Top economists warn of global recession

Lazy eyes listen


More than half of the World Economic Forum’s (WEF) leading economists polled expect a global recession in 2023. The findings were made public on the WEF website on Monday, as business and government leaders gathered in Switzerland for the annual meeting.

The WEF survey was based on 22 responses from chief economists from international organizations such as the International Monetary Fund, investment banks, and multinational corporations.

Almost two-thirds of respondents believe a global recession is likely in 2023, with 18% believing it is “extremely likely” – twice as many as in a previous September 2022 poll. Only one-third of the experts polled thought a recession was unlikely.

Senior economists predict “significant regional variations” in the inflation outlook for 2023, with 57% of respondents expecting high inflation in Europe and only 5% expecting the same in China. According to the report, the proportion of Europeans who expect high inflation has risen from 47% to 57% year on year since September 2022.

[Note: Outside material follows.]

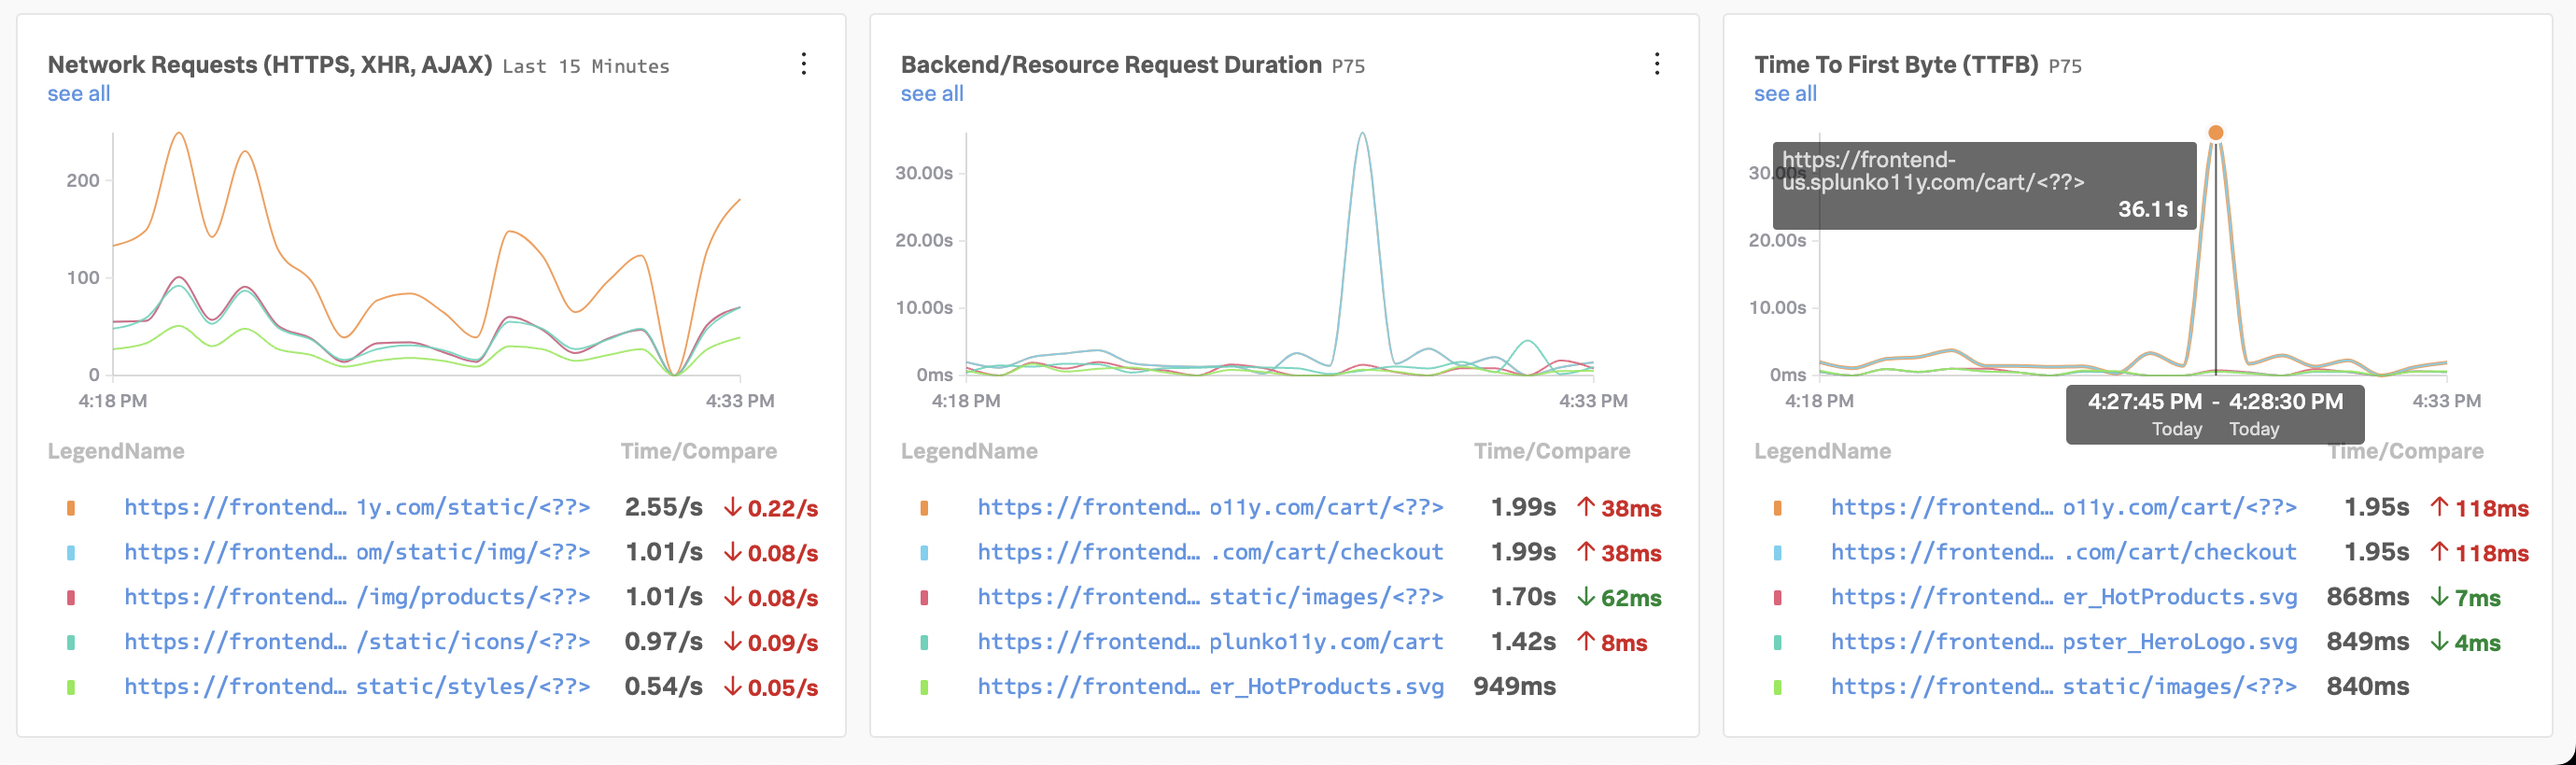Click teal swatch for plunko11y.com/cart legend
This screenshot has height=765, width=2576.
(924, 643)
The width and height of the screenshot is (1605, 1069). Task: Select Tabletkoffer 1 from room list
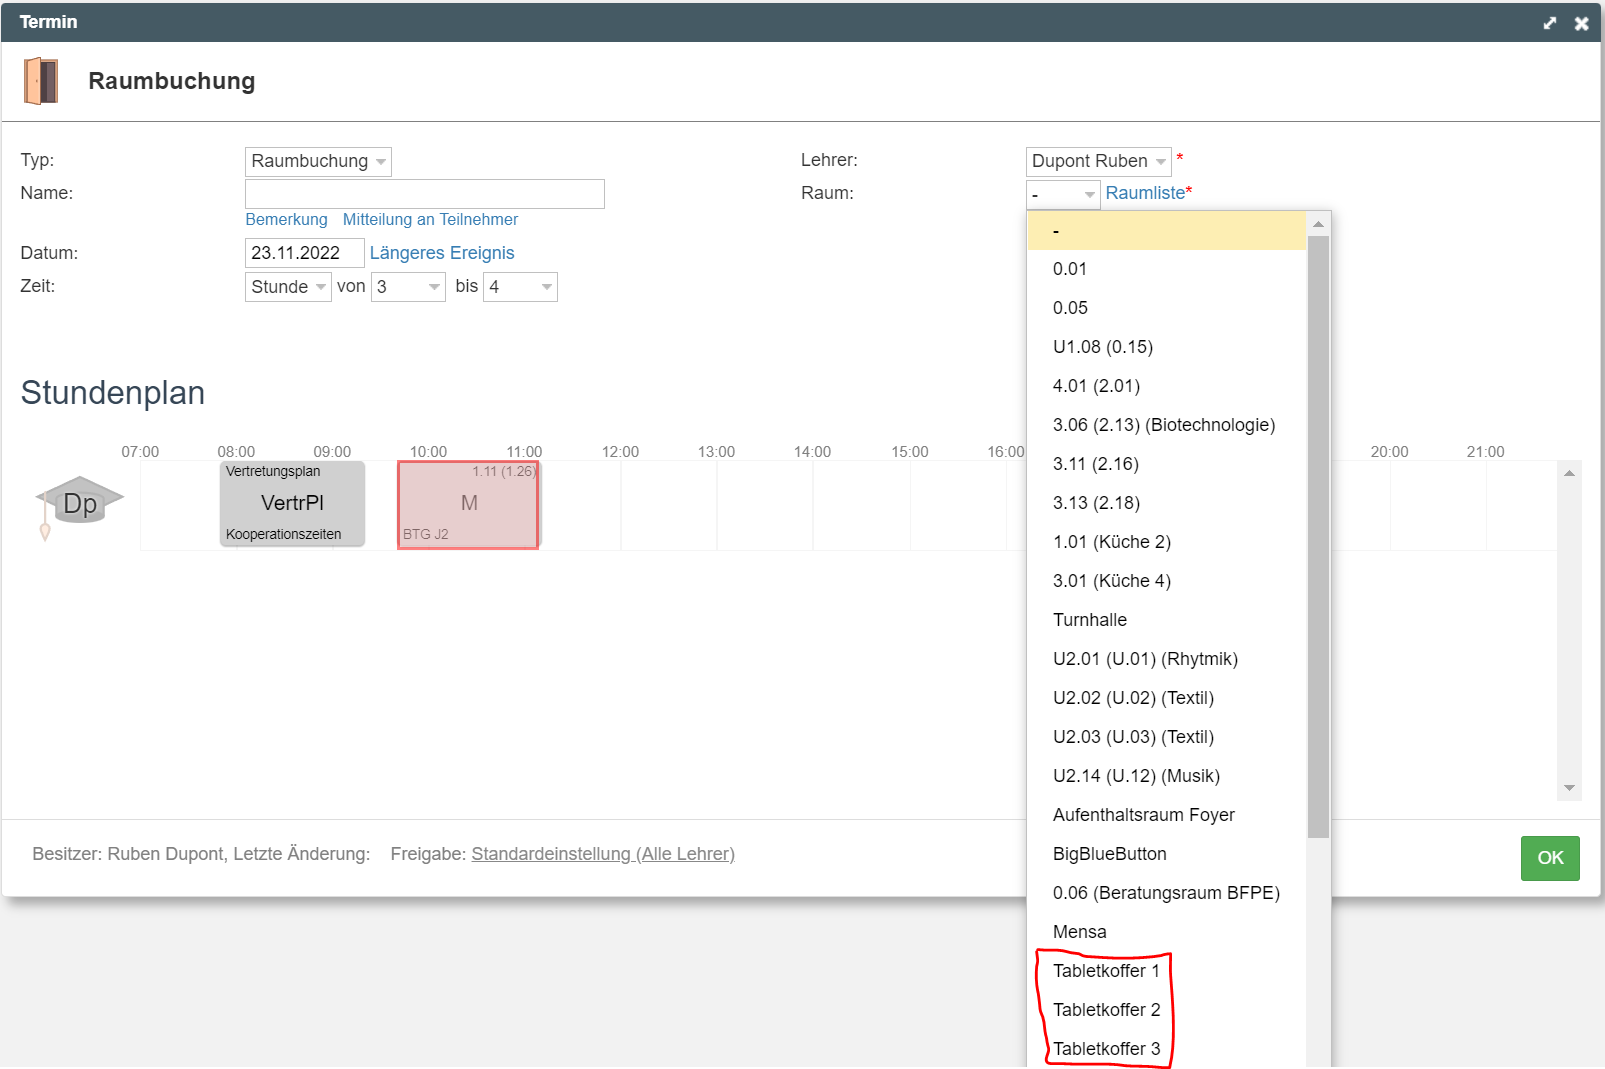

“The current environment of high inflation, low growth, high debt, and high fragmentation reduces incentives for the investments required to return to growth and raise living standards for the world’s most vulnerable,” WEF Managing Director Saadia Zahidi said in a statement responding to the survey results.

The survey comes shortly after the World Bank released its latest report, in which it reduced global growth forecasts for 2023 to levels approaching a recession as many countries grapple with energy, inflation, food, and security crises.